*** Opening TASK DATA ***

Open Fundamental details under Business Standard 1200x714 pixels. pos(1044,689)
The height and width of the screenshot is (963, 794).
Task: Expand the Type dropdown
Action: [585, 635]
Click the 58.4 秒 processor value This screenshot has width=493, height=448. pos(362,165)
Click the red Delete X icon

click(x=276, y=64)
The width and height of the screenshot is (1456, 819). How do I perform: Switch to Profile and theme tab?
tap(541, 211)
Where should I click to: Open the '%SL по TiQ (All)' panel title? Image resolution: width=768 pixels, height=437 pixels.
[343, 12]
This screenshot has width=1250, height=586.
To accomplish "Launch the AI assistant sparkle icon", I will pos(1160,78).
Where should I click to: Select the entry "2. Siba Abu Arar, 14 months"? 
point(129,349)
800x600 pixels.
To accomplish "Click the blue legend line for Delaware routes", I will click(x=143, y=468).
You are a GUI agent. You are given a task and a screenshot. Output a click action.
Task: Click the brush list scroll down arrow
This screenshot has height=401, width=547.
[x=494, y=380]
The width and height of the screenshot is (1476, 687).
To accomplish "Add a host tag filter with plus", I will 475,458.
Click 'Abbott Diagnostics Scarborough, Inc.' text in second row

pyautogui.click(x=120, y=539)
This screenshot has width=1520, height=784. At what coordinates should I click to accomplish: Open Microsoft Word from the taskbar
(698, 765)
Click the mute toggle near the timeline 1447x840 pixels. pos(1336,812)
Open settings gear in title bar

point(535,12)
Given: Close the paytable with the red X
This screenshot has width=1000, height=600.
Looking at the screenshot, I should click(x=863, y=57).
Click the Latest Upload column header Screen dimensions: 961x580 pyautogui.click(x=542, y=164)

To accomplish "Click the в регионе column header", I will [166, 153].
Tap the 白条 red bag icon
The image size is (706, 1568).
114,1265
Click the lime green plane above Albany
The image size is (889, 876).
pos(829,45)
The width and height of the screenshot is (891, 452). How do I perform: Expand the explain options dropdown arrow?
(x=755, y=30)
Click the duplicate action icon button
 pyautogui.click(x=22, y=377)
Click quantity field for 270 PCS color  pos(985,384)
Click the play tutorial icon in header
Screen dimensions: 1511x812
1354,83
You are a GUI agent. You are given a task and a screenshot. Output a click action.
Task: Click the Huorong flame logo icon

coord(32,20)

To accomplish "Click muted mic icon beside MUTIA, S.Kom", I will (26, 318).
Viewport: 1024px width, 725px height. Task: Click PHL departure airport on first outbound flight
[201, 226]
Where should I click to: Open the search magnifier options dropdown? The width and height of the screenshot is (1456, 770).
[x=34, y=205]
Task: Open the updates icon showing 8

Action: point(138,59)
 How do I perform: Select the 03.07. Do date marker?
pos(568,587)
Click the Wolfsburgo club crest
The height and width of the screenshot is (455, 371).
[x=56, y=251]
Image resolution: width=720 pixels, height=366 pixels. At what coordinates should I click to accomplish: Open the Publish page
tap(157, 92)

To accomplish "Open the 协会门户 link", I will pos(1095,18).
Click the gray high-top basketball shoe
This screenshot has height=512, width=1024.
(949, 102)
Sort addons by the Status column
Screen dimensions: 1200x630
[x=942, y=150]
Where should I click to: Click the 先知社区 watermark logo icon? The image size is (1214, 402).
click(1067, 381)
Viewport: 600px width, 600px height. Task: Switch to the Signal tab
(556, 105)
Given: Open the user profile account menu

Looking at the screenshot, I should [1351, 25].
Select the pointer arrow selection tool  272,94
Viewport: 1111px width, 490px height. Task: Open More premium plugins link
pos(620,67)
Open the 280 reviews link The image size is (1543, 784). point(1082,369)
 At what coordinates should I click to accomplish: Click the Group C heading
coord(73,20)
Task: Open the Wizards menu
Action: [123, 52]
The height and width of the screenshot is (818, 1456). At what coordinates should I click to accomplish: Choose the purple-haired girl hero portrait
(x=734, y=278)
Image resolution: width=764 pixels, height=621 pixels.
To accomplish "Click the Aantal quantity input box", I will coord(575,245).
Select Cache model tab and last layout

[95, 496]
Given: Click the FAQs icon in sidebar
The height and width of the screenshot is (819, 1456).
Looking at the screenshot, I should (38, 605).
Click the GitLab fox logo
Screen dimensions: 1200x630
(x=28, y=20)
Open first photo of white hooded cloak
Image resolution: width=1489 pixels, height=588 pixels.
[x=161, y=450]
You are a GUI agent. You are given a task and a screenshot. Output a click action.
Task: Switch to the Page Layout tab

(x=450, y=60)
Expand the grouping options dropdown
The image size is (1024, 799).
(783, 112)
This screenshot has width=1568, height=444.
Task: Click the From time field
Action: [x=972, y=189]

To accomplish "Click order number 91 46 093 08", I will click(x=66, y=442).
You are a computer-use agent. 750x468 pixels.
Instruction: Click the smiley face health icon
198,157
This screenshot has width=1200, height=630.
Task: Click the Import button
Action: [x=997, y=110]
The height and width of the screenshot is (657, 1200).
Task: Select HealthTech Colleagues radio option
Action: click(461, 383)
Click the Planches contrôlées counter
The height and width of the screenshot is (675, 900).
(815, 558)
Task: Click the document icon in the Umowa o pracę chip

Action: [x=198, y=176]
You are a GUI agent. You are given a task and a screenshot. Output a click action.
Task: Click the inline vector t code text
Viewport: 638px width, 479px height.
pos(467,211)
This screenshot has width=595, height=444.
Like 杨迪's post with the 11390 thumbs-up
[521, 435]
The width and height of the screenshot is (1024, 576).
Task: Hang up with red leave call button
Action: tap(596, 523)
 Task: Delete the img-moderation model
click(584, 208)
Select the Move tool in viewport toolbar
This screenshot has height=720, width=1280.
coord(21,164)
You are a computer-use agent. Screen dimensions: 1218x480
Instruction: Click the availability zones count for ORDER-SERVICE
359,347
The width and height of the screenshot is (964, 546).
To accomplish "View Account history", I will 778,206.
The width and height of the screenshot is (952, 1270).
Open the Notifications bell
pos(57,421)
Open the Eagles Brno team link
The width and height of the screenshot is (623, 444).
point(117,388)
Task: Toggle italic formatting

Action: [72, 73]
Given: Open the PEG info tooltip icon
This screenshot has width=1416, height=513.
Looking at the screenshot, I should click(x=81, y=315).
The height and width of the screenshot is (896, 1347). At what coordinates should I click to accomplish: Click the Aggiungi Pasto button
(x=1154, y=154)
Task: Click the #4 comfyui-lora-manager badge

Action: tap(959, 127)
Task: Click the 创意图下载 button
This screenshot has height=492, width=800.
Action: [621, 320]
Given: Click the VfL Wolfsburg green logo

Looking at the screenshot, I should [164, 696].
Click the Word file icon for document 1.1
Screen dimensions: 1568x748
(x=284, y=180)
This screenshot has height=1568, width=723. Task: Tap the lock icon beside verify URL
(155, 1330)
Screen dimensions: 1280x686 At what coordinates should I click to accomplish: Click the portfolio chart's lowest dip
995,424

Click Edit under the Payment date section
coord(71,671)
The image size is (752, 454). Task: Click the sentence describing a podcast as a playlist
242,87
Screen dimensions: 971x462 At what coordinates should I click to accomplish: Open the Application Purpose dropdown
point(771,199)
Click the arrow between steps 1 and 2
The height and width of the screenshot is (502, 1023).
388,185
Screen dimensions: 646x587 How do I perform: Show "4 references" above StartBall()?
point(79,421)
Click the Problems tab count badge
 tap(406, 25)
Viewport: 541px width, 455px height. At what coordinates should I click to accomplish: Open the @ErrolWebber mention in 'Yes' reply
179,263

*** Closing TASK DATA ***

WORK ORDER: Which of the lines above include the word "header"? List those lines.

EXERCISE RESPONSE:
Click the Latest Upload column header Screen dimensions: 961x580 pyautogui.click(x=542, y=164)
To accomplish "Click the в регионе column header", I will [166, 153].
Click the play tutorial icon in header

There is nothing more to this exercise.